O Rei Ricardo III está aguardando no estacionamento
O mundo mudou. Há poucos reis agora e alguns nem mandam mais, só
são figurativos. Outros são reis de quase nada. Reinados de pequenos domínios,
muitas vezes menores que algumas cidades do interior. Mas antes não era assim.
Rei era algo muito, muito especial. Sem querer abusar das palavras, era real, “majestoso”.
Se fosse da Inglaterra, então, bota majestade aí. Esses monarcas tinham realmente
jeitão para o que faziam. Promoviam guerras, lutavam, mandavam,
executavam, enfim, reinavam. Só agora eu entendo porque minha mãe me falava,
quando pequeno, “para não ficar reinando”. Houve um que até ousou enfrentar o
papa porque ele não autorizou seu divórcio. Não teve dúvida, fez uma outra
religião. Ele mesmo, o Henrique VIII. Havia tanto jeito para ele resolver o
problema sem falar com o pontífice mas ele não quis saber. O rei de Portugal
poderia simplesmente explicar para ele o que era o “jeitinho”, pois, afinal de
contas, foi ele que explicou para nós. Mas rei que é rei, usa sua majestade.
Mas o dito cujo de quem quero falar agora é o Ricardo III. Valente, lutou para
defender sua coroa contra usurpadores. Ficou todo machucado, dizem até que
ficou corcunda. Não deu sorte e acabou perdendo.
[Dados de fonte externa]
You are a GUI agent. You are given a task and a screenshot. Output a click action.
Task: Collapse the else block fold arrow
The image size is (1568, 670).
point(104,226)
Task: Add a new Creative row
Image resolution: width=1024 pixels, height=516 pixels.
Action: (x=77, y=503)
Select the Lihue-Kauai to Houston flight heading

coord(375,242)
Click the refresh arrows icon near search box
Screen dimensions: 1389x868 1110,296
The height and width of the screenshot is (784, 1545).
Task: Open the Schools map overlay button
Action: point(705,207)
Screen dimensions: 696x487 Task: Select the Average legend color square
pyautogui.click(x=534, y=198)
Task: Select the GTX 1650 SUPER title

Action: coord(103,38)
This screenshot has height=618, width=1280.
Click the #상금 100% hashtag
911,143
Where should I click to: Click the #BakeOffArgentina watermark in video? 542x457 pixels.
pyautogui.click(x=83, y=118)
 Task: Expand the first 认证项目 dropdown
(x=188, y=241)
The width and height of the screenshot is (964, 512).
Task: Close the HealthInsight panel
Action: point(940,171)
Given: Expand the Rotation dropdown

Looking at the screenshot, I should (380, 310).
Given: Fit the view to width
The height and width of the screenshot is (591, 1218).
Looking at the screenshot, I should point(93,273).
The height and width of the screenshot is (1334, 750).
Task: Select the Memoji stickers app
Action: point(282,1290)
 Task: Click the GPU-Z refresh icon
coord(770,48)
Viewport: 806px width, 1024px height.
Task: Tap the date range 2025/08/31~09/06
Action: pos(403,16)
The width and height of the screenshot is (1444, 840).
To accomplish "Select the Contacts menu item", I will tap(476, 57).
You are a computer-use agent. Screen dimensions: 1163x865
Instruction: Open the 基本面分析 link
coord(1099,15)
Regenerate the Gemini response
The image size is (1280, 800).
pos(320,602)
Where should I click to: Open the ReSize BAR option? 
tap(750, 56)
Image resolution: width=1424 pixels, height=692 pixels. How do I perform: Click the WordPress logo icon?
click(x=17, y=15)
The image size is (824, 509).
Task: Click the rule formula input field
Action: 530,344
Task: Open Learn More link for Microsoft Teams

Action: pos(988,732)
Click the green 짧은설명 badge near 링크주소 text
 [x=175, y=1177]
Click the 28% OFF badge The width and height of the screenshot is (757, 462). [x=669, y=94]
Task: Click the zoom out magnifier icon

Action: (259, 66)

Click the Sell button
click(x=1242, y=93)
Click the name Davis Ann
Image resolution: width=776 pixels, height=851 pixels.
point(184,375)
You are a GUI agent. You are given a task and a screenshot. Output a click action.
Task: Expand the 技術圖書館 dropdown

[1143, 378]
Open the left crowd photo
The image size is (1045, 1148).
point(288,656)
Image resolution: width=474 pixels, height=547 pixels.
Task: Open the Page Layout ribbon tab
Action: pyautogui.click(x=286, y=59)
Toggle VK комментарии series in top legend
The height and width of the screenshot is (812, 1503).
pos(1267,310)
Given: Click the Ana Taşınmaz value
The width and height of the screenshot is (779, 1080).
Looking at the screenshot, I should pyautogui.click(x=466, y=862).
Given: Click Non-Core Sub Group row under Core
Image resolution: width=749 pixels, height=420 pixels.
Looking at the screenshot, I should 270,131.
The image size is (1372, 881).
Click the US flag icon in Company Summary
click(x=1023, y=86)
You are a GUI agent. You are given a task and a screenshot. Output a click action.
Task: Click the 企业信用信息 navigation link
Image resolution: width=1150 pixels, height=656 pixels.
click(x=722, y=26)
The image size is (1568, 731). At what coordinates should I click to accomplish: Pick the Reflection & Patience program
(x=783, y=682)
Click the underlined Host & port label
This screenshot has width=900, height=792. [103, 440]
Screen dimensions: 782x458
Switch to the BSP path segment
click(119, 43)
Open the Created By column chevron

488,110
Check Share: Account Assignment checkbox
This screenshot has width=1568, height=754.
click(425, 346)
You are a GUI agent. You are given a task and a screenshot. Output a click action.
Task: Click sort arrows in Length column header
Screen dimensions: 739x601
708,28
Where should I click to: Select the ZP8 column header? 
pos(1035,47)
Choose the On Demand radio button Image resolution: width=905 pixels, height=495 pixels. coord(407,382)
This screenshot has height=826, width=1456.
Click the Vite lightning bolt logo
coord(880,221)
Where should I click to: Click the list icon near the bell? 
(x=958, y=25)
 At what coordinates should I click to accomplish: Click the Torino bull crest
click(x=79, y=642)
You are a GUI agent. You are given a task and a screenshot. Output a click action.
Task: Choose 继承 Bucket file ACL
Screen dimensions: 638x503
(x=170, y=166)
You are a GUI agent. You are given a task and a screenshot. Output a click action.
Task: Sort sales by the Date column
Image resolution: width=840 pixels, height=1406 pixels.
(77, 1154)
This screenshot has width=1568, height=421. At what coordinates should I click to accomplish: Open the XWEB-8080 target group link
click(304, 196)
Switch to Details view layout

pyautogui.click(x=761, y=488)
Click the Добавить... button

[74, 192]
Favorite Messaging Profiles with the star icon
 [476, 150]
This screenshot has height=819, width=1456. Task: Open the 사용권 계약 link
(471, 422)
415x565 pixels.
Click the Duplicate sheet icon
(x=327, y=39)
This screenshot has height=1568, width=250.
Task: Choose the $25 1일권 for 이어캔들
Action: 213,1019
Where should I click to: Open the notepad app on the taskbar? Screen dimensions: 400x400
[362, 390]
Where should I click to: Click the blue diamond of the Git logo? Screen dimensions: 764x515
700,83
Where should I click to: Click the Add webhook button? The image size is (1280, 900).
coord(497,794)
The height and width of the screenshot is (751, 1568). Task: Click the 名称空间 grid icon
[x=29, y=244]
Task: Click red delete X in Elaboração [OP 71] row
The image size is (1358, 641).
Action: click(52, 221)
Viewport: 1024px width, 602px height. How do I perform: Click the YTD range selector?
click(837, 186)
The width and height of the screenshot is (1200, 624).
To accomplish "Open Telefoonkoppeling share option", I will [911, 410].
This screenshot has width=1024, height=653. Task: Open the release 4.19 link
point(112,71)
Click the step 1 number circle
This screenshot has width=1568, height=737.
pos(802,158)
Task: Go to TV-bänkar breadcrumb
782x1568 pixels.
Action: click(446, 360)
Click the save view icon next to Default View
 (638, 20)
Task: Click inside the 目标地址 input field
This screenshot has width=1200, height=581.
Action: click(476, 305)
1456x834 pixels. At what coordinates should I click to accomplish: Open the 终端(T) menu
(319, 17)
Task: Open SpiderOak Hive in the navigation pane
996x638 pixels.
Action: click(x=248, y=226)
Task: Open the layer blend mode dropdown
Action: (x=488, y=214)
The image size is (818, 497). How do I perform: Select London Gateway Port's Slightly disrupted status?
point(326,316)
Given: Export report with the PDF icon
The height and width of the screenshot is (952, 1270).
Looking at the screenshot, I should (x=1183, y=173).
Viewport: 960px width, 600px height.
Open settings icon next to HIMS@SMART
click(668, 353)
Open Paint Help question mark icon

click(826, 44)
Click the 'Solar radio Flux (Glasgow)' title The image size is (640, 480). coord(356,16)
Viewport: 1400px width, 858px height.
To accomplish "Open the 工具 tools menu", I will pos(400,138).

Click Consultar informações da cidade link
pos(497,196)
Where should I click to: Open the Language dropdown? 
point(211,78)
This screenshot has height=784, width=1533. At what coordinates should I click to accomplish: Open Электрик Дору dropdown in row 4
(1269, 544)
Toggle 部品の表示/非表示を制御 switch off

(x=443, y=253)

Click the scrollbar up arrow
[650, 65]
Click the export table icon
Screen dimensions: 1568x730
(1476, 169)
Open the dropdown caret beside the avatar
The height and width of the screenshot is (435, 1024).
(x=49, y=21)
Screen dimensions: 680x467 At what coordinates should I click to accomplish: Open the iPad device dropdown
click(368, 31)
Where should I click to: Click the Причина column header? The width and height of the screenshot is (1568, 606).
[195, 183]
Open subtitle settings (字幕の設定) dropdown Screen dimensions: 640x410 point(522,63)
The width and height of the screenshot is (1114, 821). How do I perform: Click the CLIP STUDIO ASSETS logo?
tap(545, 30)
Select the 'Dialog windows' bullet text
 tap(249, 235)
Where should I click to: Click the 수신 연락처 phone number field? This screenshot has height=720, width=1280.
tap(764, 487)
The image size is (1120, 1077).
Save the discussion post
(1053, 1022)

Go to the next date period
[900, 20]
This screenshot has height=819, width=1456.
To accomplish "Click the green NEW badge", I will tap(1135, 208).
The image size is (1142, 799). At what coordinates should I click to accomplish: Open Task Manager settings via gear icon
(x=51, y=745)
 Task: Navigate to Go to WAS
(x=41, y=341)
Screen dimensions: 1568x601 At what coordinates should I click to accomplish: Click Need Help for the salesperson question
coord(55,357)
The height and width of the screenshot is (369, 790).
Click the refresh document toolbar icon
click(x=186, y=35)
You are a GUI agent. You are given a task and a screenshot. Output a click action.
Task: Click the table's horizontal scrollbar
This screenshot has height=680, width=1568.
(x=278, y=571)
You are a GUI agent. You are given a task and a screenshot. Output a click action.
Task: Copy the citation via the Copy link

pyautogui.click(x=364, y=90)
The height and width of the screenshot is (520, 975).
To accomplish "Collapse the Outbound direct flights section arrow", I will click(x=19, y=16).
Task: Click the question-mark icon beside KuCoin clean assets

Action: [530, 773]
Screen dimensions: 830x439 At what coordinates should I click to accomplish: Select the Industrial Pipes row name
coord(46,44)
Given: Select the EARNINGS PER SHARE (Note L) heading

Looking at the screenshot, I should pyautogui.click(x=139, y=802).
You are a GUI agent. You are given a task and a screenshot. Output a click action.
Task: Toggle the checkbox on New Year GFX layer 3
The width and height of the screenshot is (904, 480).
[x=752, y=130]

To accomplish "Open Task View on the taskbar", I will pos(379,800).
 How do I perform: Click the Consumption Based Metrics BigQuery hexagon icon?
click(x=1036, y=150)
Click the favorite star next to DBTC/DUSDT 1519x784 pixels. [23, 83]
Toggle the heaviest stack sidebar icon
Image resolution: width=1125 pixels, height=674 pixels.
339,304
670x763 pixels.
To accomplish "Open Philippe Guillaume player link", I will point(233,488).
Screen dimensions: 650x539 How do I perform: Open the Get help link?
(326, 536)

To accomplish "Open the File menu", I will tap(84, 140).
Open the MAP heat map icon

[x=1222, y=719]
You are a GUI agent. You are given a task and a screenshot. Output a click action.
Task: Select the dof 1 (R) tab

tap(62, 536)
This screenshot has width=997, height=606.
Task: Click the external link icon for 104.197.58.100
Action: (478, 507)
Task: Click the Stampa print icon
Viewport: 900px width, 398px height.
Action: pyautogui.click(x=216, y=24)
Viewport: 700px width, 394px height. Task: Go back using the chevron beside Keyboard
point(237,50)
Aí, você sabe, inventaram um
monte de mentiras a seu respeito, sabe como é quando você é o derrotado... Posso
garantir, entretanto, que ele era um verdadeiro nobre. Mas como você sabe, “rei
morto, rei posto”, acho que é assim... Ele morreu em combate e foi enterrado em
uma igreja. Esqueceram dele pois a nova linha de monarcas não tinha interesse
nenhum em preservar sua memória. Tanto esqueceram, que um dia demoliram a
igreja em que estava enterrado e nem se lembraram de exumar seu corpo. Eu acho
isto um desrespeito, mas como a gente não pode se meter com essa gente, o que
vai se fazer? E lá ficou o Ricardo III, enterrado, sem ninguém saber, debaixo
do antigo piso. Naquela época não havia automóvel, afinal de contas são mais de
500 anos, mas séculos depois, fizeram lá um estacionamento. E é por isso que eu
disse que o rei está aguardando no estacionamento. Claro que ele não está lá
estacionado, está apenas parado, esperando. Quer dizer, estava. Agora,
finalmente o descobriram. Ainda tem as costas tortas, coisa que a morte não
curou. Tem também uns ossos machucados e tudo mais. Isso prova que ele lutou e
foi um herói. Mesmo assim alguém poderia dizer que é tudo fabricação, estão
querendo reviver o rei, que aquilo é simplesmente um cadáver plebeu. Você
sabe que inglês não faz coisa a olho, nem coisa para a gente ver, embora o
contrário seja verdadeiro, e por isso eles fizeram um exame de DNA. Compararam
com um descendente distante e lá estava: comprovado, cientificamente, que o rei
era o rei. Embora estacionado, quero dizer, enterrado, não perdeu a majestade.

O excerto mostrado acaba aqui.